--- ENTRIES SHOWN ---
▬▬▬

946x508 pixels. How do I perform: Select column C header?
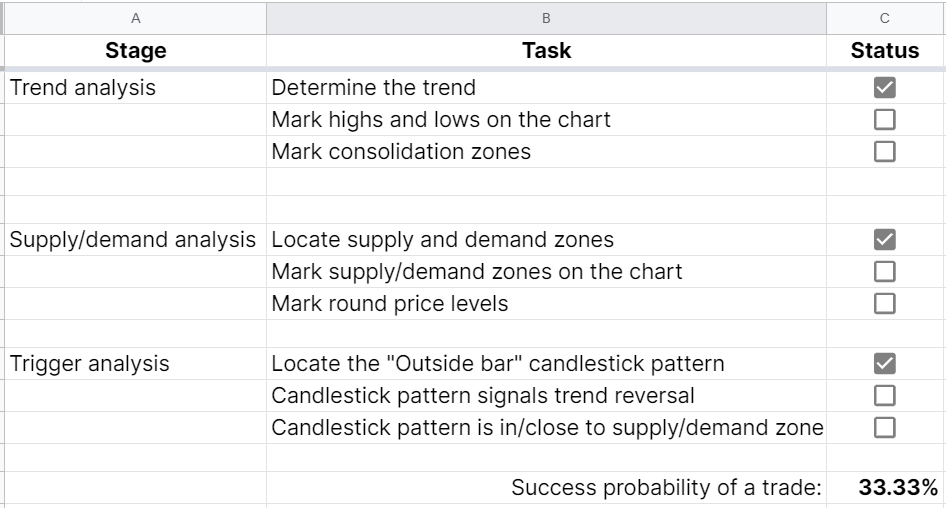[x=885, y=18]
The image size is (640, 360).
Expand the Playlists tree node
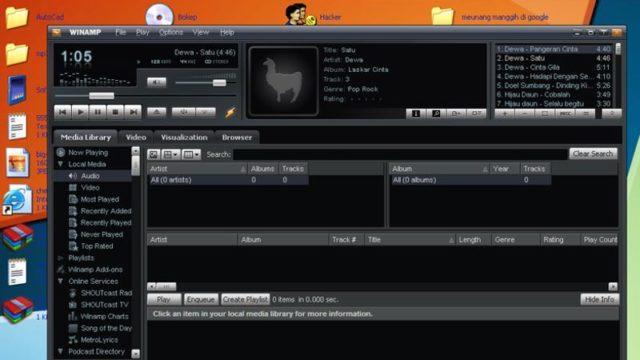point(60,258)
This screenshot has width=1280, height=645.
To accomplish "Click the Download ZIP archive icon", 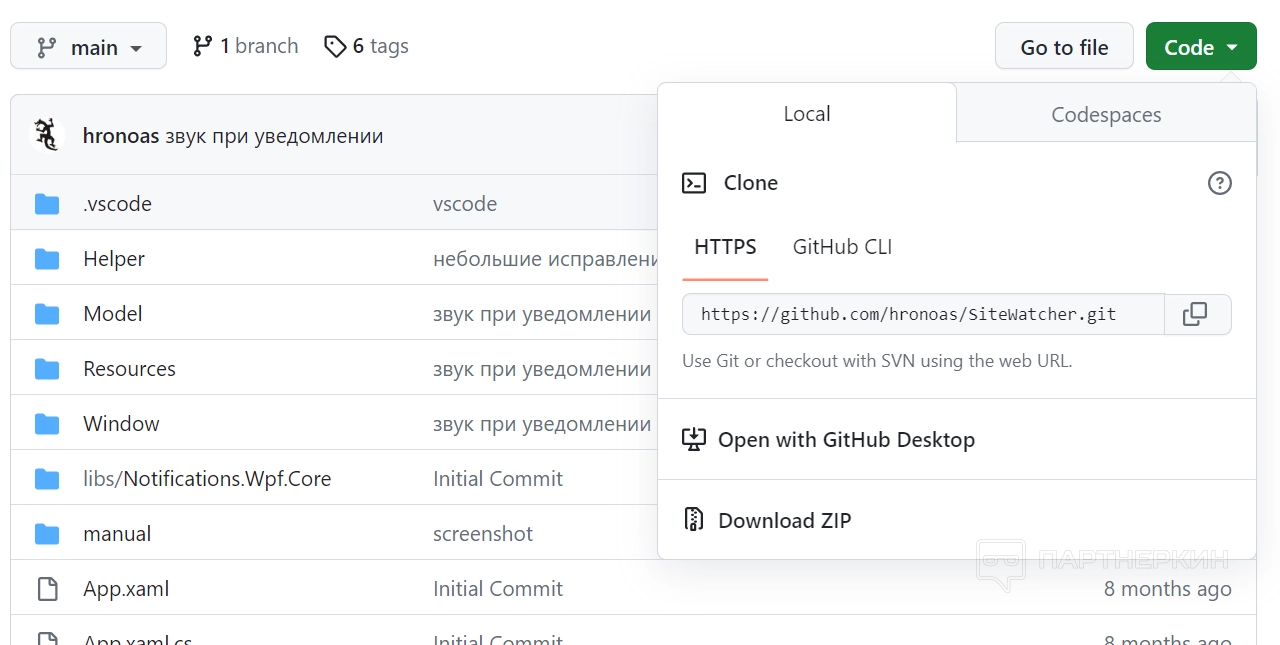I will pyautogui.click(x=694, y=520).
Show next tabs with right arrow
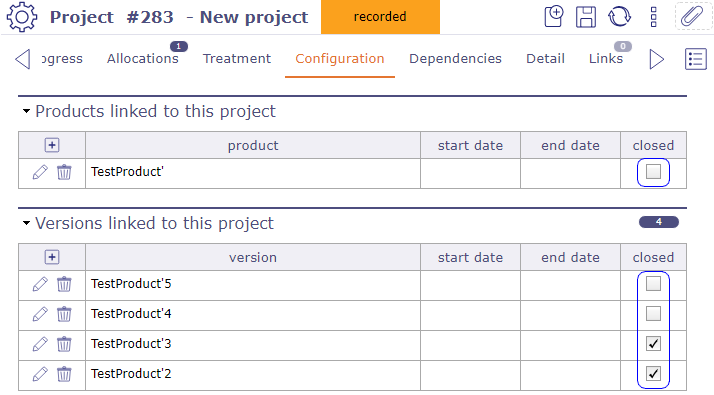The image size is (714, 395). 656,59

▬▬▬

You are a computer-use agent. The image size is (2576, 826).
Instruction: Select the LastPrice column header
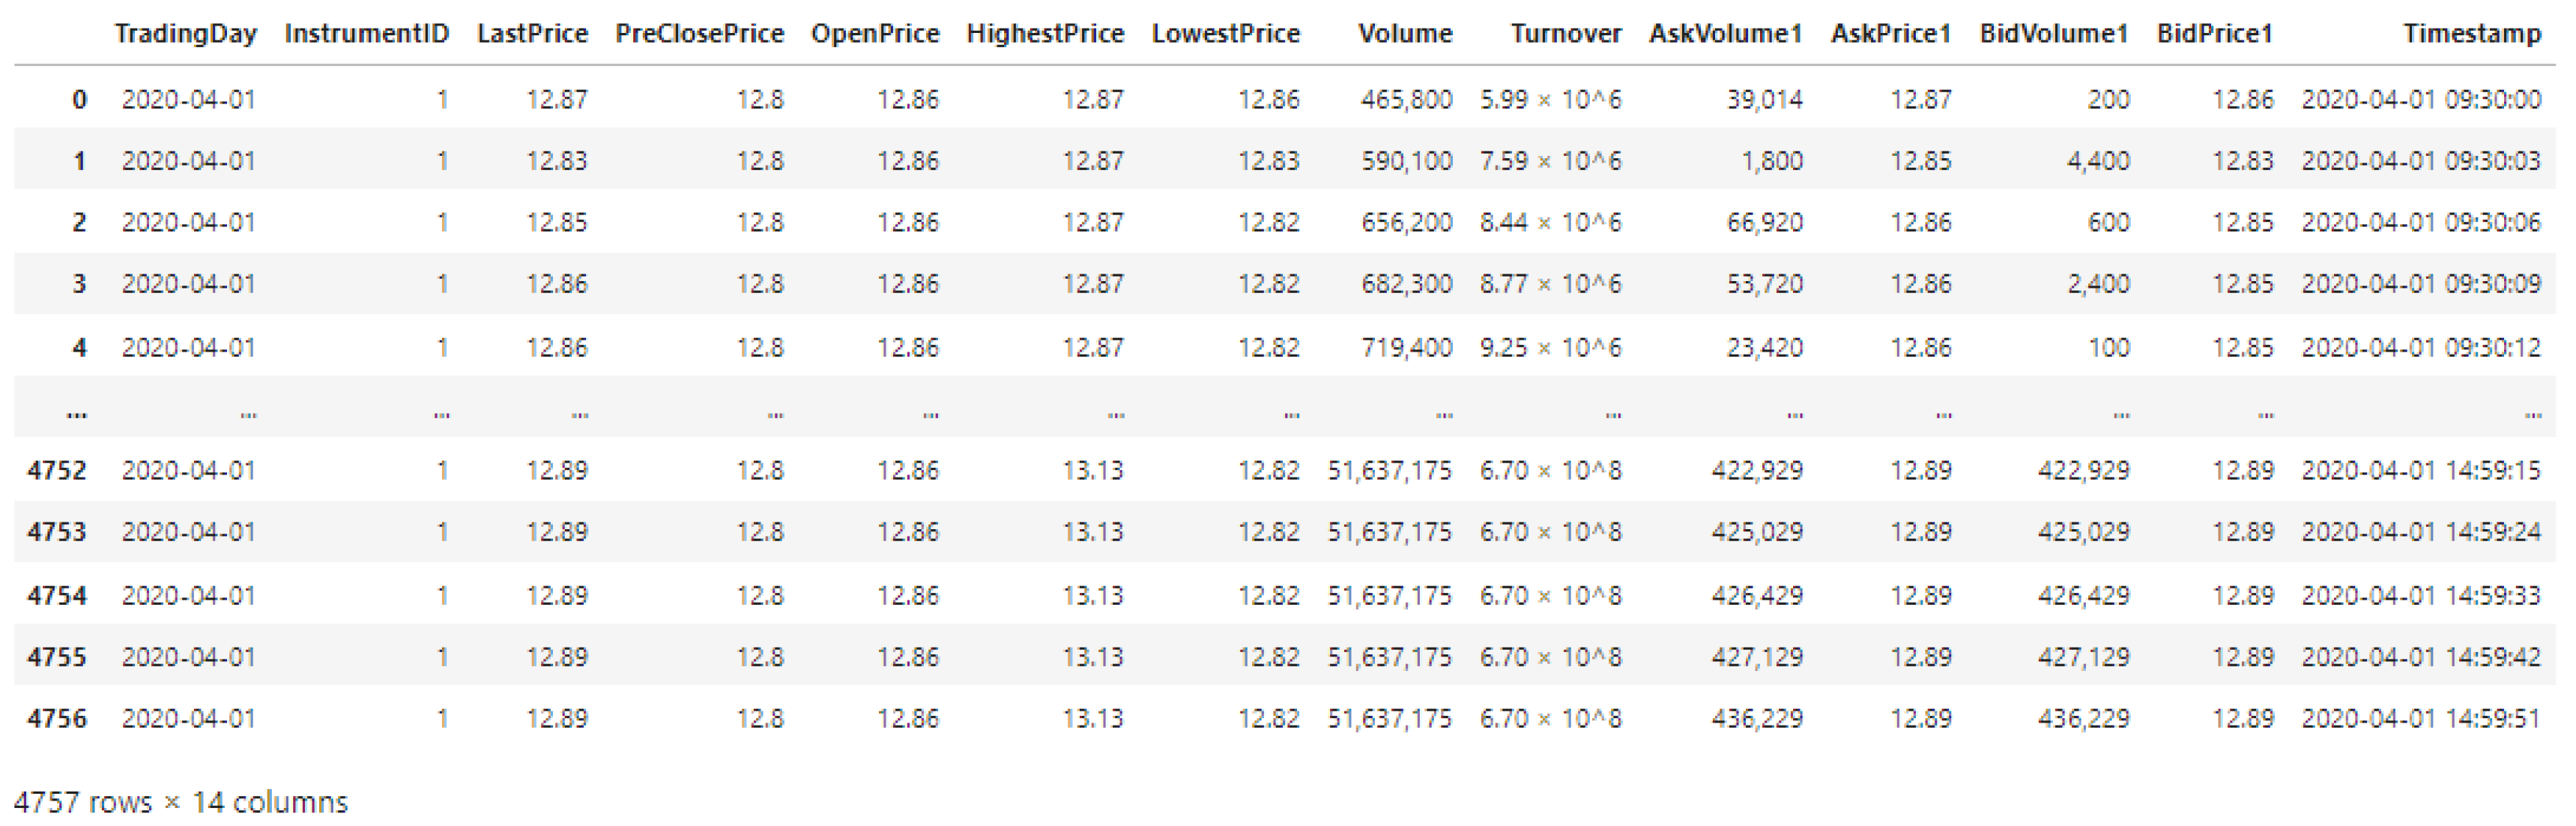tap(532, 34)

▬▬▬

--- WRITTEN PROBLEM ---
Could you rewrite the data as a numbered list, starting at the line that has "You are a computer-use" and stopping after the line that has "tap(532, 34)", with blank lines left out? Leave the pictures out of your answer.

--- ANSWER FOR THIS EXERCISE ---
1. You are a computer-use agent. The image size is (2576, 826).
2. Instruction: Select the LastPrice column header
3. tap(532, 34)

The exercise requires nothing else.